* **Trecho do texto**:
Diferentemente de uma doença como câncer terminal ou distúrbios neurológicos degenerativos, é possível melhorar de uma condição como a solidão, acrescentou.
"Eu não acho que os canadenses apoiam esse tipo de discriminação", afirmou.
Ao contrário do grupo Halifax, formado por membros do Conselho de Academias Canadenses, o EAG procurou incluir aqueles que tiveram experiências com doenças mentais. Nenhum dos membros do Halifax Group atendeu a esse critério, que o EAG considerou uma "omissão chave".
Mark Henick, um membro do EAG que viveu com uma doença mental e depressão por duas décadas, disse em uma coletiva de imprensa que, obviamente, teria escolhido acabar com a sua vida através do MAiD se tivesse a opção disponível.
"Meu 'eu suicida' do passado não acreditaria em meu 'eu curado' do presente", disse, "mas é exatamente por isso que estou tão contente por não ter tido acesso a uma solução imediata para o meu sofrimento. Eu teria perdido tanto do que nunca imaginei que um dia seria possível, mas agora sou muito, muito grato pela vida", disse.
"Todo mundo merece uma chance", disse Henick.
"O relatório EAG refutou a afirmação do grupo Halifax que argumenta que negar a eutanásia às pessoas com doenças seria discriminatório".
"De fato, afirmar que o MAiD é fornecido para uma condição irremediável enquanto se permite a sua aplicação em transtornos mentais que não podem ser determinados como irremediáveis, seria a forma definitiva de discriminação", diz o relatório.
Em setembro, o Superior Tribunal de Quebec estabeleceu que a MAiD não deveria se restringir a pessoas com doenças terminais ou que tenham "uma morte razoavelmente previsível". O Governo Federal do Canadá anunciou que não pretende recorrer da decisão, mas deixará que siga seu curso. A lei entrará em vigor em março.
Antes dessa decisão, um canadense deveria ser adulto com uma "morte razoavelmente previsível" para poder ter acesso à "morte assistida". Não há requisitos legais para um paciente ter um prognóstico de certo número de meses ou semanas restantes na vida para receber "morte assistida".
O relatório da EAG alertou que essas mudanças que estão por vir farão com que o Canadá se torne a jurisdição mais permissiva do mundo para o MAiD, com a menor quantidade de salvaguardas contra mortes indesejadas, a menos que sejam introduzidas salvaguardas adicionais.
Em outros países, assinala o relatório, os pacientes são solicitados a mostrar uma "falta de alternativas razoáveis" antes de serem aprovados para a eutanásia. O Canadá seria a única jurisdição que careceria dessa proteção.
O EAG recomenda que "seja requerido um critério de não ambivalência para realizar a MAiD em situações em que a morte não seja razoavelmente previsível", assim como um critério para "a falta de alternativas razoáveis" para pacientes potenciais de MAiD que não tenham uma morte razoavelmente previsível.
Aproximadamente 1,1% de todas as mortes no Canadá durante os primeiros 10 meses foram resultado de eutanásia. Ao contrário dos Estados Unidos, onde o suicídio assistido exige que os pacientes se auto-administrem os medicamentos, um paciente pode optar por ter um médico que lhe administre o medicamento letal e a grande maioria dos canadenses que se inscrevem no MAiD não se auto-administram.
Se uma média semelhante de mortes fosse registrada nos Estados Unidos, aproximadamente 30 mil pessoas poderiam morrer a cada ano nas mãos de um médico ou uma enfermeira que administre essas doses, número equivalente ao total de mortes por ferimento a tiro a cada ano.
Publicado originalmente em CNA. Traduzido e adaptado por Nathália Queiroz.

* **Material de estudo**:
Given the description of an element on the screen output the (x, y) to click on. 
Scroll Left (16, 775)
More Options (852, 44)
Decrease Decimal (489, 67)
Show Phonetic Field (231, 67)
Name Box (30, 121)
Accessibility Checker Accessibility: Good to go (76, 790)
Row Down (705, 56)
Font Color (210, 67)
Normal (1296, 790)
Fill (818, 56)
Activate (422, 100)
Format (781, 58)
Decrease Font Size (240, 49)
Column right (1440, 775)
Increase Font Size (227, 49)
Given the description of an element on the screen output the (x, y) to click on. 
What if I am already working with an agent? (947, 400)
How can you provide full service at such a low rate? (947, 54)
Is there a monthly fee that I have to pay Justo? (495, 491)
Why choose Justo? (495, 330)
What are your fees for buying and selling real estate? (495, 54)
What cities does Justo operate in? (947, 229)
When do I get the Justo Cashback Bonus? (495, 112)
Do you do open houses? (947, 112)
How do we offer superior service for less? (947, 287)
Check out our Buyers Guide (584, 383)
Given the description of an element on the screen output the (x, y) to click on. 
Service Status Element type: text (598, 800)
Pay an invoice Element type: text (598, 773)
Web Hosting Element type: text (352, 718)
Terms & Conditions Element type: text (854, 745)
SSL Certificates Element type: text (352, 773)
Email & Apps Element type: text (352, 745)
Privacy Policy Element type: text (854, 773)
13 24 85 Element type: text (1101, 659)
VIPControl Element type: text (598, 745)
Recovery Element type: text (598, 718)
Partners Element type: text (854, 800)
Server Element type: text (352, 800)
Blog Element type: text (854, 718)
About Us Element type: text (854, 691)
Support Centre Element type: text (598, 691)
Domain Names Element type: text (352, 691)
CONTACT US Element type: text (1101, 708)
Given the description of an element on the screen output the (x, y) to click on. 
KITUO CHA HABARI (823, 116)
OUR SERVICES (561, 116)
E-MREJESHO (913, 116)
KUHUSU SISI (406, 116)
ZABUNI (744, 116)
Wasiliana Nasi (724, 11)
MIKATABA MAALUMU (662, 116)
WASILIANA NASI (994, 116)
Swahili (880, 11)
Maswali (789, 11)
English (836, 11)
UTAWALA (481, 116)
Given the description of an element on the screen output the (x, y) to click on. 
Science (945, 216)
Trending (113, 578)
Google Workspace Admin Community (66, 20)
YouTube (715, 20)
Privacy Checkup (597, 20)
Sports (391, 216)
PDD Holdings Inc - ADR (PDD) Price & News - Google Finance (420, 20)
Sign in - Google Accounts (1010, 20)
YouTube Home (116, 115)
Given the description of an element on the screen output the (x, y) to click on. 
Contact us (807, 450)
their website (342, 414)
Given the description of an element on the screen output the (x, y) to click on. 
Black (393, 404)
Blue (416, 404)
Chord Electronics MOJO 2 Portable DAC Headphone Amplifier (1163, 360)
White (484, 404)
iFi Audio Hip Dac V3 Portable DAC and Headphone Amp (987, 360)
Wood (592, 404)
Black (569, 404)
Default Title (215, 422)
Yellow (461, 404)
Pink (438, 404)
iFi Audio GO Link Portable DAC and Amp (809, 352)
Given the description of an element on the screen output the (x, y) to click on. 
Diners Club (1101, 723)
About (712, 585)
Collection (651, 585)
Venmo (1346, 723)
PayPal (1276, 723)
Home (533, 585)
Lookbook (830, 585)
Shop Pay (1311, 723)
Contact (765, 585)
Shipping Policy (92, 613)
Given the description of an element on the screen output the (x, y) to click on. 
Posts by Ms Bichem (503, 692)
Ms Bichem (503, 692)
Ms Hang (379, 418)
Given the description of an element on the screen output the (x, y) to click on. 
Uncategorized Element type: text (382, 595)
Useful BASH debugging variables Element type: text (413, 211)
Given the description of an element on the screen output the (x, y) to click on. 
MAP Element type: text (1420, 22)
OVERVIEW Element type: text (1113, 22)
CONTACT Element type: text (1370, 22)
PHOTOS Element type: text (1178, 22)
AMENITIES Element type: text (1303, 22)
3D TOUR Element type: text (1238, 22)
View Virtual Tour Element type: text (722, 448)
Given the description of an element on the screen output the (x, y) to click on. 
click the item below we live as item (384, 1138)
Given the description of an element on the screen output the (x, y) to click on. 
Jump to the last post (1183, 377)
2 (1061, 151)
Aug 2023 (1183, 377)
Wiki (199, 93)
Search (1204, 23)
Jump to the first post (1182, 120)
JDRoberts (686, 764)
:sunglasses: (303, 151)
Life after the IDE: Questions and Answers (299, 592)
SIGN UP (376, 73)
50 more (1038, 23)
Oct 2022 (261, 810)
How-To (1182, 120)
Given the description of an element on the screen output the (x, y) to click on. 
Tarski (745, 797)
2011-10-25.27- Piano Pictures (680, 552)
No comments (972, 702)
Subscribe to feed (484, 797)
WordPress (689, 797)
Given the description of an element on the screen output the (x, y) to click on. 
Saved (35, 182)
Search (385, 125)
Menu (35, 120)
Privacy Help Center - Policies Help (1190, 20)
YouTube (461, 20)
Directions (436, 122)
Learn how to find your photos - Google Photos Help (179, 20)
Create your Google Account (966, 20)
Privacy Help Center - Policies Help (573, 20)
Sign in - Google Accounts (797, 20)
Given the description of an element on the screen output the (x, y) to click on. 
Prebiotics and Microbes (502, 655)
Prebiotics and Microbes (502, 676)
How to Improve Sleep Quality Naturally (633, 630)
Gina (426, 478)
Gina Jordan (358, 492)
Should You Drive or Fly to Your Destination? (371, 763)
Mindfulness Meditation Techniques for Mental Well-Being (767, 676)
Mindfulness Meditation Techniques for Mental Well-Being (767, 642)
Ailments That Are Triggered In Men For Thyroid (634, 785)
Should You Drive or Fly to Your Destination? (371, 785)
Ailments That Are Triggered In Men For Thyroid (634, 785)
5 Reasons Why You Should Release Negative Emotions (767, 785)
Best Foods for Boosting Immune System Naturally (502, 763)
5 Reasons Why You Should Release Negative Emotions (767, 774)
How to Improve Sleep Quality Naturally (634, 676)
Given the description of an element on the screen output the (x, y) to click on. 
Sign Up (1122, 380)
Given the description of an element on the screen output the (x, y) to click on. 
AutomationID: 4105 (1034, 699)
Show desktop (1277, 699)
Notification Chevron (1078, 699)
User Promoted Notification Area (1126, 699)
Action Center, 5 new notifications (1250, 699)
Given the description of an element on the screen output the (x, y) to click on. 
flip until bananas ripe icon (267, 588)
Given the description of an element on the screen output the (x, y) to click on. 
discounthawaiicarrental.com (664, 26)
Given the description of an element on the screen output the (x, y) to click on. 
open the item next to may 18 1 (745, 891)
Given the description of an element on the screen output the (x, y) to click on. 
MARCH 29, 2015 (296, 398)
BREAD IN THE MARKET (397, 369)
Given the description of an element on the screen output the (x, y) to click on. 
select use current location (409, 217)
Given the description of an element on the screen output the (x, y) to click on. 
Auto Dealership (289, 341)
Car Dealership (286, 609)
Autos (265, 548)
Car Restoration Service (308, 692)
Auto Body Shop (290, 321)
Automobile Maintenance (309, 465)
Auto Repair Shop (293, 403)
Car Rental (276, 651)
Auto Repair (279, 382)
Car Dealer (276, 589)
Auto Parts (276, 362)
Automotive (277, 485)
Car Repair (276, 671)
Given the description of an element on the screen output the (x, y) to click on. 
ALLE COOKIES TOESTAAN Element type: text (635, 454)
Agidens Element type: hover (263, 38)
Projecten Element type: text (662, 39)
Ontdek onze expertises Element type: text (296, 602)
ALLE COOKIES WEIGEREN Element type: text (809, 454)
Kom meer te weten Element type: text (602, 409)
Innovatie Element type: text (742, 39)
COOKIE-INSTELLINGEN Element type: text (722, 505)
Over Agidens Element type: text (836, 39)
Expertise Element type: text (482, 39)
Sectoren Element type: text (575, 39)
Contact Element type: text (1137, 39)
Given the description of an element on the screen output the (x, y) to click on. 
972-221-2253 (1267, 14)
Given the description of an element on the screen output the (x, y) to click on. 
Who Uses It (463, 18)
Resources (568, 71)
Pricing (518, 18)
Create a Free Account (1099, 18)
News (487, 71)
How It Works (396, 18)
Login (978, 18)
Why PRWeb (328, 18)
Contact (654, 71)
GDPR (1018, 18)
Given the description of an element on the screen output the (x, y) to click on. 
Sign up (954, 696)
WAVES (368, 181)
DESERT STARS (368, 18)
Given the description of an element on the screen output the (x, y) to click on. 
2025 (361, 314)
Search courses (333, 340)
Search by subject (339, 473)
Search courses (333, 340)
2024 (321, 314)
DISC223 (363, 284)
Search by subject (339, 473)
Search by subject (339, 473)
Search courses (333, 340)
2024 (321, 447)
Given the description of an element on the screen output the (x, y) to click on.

* **Descrição da tarefa**: Transcreva fielmente a parte do texto sobre a morte assistida no Canadá que começa nas palavras "Mark Henick, um" e para depois de "a opção disponível.".

* **Espaço da resposta**:
Mark Henick, um membro do EAG que viveu com uma doença mental e depressão por duas décadas, disse em uma coletiva de imprensa que, obviamente, teria escolhido acabar com a sua vida através do MAiD se tivesse a opção disponível.